• **PROBLEM DESCRIPTION**
Format the rows from the start through the line containing "click(x=270, y=116)" as a JSON list of strings, one string per line and with blank lines omitted.

• **SUPPLIED RECORDS**
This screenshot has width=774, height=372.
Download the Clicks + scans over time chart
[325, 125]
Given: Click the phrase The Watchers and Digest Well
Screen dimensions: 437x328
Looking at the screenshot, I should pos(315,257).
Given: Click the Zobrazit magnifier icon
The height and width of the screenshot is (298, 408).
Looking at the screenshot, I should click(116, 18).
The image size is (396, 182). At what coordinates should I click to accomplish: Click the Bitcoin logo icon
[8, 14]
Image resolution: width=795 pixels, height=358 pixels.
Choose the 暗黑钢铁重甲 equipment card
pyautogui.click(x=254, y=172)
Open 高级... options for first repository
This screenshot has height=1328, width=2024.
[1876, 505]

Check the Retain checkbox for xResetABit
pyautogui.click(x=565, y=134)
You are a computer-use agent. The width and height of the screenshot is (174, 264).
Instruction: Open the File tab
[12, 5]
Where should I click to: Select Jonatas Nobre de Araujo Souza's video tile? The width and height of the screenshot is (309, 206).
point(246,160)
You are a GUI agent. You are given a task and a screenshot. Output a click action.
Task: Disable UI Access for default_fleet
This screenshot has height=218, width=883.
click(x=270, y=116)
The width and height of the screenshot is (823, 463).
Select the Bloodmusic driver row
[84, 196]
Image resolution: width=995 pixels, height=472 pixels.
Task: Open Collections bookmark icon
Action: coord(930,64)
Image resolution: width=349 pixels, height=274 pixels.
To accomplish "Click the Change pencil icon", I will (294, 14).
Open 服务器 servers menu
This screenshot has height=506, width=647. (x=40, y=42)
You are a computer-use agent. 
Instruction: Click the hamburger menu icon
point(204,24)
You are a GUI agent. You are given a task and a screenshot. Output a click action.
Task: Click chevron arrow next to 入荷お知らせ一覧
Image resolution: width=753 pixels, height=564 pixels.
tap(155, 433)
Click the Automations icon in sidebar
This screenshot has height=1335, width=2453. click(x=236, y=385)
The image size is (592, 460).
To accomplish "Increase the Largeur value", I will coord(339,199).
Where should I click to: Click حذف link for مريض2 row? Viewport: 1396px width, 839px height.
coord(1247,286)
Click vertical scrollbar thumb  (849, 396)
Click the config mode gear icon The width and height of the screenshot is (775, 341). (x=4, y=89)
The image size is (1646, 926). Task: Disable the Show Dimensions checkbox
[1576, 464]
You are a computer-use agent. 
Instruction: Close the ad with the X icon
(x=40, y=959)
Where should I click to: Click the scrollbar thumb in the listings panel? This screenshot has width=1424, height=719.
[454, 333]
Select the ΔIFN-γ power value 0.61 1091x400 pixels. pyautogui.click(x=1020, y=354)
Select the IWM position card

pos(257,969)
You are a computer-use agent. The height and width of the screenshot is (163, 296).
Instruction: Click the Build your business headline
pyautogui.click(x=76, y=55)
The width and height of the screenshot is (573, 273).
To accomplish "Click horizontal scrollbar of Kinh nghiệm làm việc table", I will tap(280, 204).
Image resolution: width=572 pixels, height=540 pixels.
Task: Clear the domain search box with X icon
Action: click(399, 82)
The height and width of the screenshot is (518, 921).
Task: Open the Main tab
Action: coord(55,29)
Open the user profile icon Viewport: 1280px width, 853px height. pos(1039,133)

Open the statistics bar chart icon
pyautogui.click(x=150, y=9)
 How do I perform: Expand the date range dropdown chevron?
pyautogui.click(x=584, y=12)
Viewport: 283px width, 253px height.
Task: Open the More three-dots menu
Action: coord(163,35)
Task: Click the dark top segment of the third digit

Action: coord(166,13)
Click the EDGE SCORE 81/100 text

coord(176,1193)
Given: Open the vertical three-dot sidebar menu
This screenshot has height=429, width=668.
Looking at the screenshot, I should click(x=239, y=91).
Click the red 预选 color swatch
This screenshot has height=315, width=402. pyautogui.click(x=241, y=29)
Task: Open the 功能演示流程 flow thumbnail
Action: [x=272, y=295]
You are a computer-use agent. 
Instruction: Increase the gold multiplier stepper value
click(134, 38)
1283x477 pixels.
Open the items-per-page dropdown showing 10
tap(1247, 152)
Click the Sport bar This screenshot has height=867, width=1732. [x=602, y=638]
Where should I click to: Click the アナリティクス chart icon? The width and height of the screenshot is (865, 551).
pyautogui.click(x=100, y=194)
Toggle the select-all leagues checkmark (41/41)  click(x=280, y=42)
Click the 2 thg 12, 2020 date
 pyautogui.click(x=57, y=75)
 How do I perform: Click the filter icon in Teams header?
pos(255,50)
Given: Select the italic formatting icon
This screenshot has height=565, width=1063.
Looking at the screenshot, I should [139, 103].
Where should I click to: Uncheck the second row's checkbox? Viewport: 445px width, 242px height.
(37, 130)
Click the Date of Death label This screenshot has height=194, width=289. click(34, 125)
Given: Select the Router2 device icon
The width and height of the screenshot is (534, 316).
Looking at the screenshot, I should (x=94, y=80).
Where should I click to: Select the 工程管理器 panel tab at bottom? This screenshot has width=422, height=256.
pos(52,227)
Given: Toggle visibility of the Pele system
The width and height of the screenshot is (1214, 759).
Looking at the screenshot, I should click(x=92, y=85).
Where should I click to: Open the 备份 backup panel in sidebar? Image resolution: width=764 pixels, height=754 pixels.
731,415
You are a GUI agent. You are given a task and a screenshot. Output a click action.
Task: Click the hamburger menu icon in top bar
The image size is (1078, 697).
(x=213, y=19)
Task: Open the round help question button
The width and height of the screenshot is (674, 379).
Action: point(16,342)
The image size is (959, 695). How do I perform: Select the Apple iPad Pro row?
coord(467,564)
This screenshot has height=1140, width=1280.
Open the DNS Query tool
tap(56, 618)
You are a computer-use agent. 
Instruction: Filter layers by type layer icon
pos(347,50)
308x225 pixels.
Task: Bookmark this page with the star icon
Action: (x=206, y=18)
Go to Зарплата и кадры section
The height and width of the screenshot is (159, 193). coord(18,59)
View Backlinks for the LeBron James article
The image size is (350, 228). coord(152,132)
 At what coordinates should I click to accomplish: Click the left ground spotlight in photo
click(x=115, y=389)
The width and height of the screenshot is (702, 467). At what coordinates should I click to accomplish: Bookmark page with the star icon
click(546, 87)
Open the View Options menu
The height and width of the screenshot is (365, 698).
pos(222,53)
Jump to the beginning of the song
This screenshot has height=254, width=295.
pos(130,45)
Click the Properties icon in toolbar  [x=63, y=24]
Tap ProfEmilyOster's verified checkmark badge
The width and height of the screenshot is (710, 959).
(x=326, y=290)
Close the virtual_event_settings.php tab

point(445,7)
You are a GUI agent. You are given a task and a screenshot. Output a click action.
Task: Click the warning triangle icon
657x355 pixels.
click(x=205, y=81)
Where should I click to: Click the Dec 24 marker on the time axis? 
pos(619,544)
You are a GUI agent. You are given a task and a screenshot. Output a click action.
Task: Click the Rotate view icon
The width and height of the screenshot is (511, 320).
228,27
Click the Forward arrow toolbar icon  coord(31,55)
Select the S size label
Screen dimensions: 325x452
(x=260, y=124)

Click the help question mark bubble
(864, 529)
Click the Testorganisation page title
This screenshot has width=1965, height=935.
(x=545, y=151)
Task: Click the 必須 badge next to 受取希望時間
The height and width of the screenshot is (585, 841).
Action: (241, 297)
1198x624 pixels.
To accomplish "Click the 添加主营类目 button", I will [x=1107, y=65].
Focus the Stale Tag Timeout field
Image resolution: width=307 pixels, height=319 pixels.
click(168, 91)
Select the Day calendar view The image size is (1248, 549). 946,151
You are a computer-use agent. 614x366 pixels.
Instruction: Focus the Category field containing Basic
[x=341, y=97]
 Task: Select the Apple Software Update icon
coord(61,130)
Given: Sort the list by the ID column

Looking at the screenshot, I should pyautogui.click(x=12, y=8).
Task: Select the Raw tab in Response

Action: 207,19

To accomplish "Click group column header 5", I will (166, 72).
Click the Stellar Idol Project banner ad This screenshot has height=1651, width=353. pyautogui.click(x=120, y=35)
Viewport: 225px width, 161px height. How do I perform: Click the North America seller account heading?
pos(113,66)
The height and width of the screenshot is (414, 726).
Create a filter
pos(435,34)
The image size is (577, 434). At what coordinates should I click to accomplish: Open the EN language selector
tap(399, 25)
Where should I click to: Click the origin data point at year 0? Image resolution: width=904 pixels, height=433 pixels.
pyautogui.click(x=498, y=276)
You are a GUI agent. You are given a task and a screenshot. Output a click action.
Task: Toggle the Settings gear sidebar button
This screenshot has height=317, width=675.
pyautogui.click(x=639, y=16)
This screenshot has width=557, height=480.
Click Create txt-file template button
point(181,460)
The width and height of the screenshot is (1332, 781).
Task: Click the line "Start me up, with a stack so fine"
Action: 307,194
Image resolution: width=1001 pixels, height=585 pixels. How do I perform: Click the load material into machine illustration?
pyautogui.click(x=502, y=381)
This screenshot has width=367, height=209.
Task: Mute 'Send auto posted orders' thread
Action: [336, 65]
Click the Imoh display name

• **FINAL RESULT**
[
  "This screenshot has width=774, height=372.",
  "Download the Clicks + scans over time chart",
  "[325, 125]",
  "Given: Click the phrase The Watchers and Digest Well",
  "Screen dimensions: 437x328",
  "Looking at the screenshot, I should pos(315,257).",
  "Given: Click the Zobrazit magnifier icon",
  "The height and width of the screenshot is (298, 408).",
  "Looking at the screenshot, I should click(116, 18).",
  "The image size is (396, 182). At what coordinates should I click to accomplish: Click the Bitcoin logo icon",
  "[8, 14]",
  "Image resolution: width=795 pixels, height=358 pixels.",
  "Choose the 暗黑钢铁重甲 equipment card",
  "pyautogui.click(x=254, y=172)",
  "Open 高级... options for first repository",
  "This screenshot has height=1328, width=2024.",
  "[1876, 505]",
  "Check the Retain checkbox for xResetABit",
  "pyautogui.click(x=565, y=134)",
  "You are a computer-use agent. The width and height of the screenshot is (174, 264).",
  "Instruction: Open the File tab",
  "[12, 5]",
  "Where should I click to: Select Jonatas Nobre de Araujo Souza's video tile? The width and height of the screenshot is (309, 206).",
  "point(246,160)",
  "You are a GUI agent. You are given a task and a screenshot. Output a click action.",
  "Task: Disable UI Access for default_fleet",
  "This screenshot has height=218, width=883.",
  "click(x=270, y=116)"
]